Cuban, who ironically made his billions selling Broadcast.com to Yahoo for $5.9 billion in one of the dot.com booms more questionable valuations, is rumored to be among the candidates Icahn would seed the Yahoo board with if he were successful in ousting Jerry Yang from control of the beleaguered online portal.
Zuckerberg, the social network pioneer who became a billionaire on paper when Microsoft took a $240 million stake in Facebook in October 2007, giving the social network a then valuation of $15 billion, meanwhile, has emerged as potential white knight in yet another MicroHoo scenario.
In Tokyo to launch a Japanese edition of Facebook, Zuckerberg was asked if Microsoft might also be seeking to boost its stake in Facebook to a controlling position.
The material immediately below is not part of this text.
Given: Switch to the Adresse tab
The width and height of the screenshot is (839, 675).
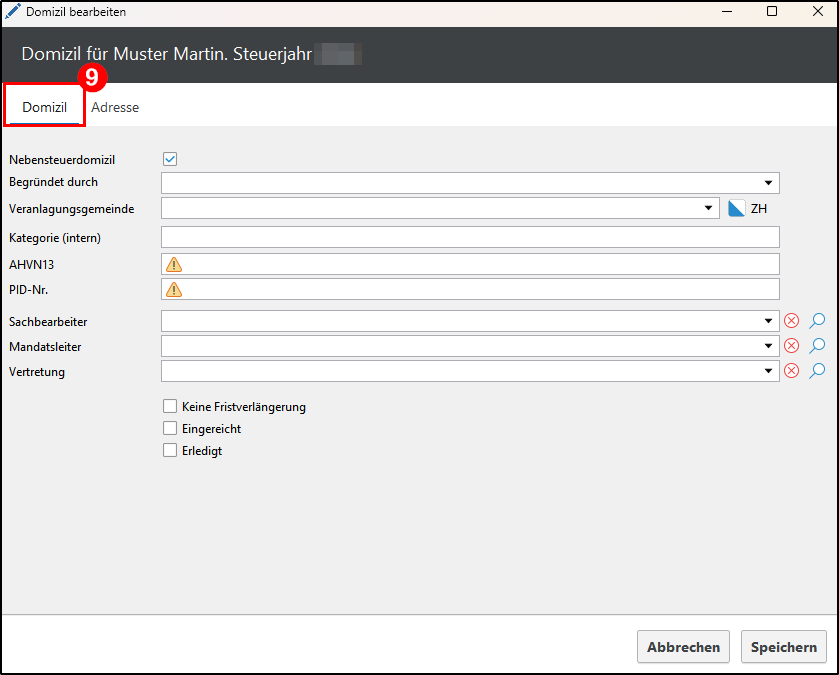Looking at the screenshot, I should [x=115, y=107].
Zuckerberg demurred, sending bloggers speculating that talks are in fact underway and that Facebook might somehow play into Microsoft's strategy for thwarting Google's dominance of the online advertising industry. In this scenario, it would be a new conglomeration known as MicroHooBook, or something to that effect.
How Facebook, Yahoo, Icahn, Cuban, or other characters ultimately may unfold in the next chapter of this drama is anybody's guess. What is clear, is that some of the online advertising industry's biggest assets are in play, whether their current management teams want them to be or not.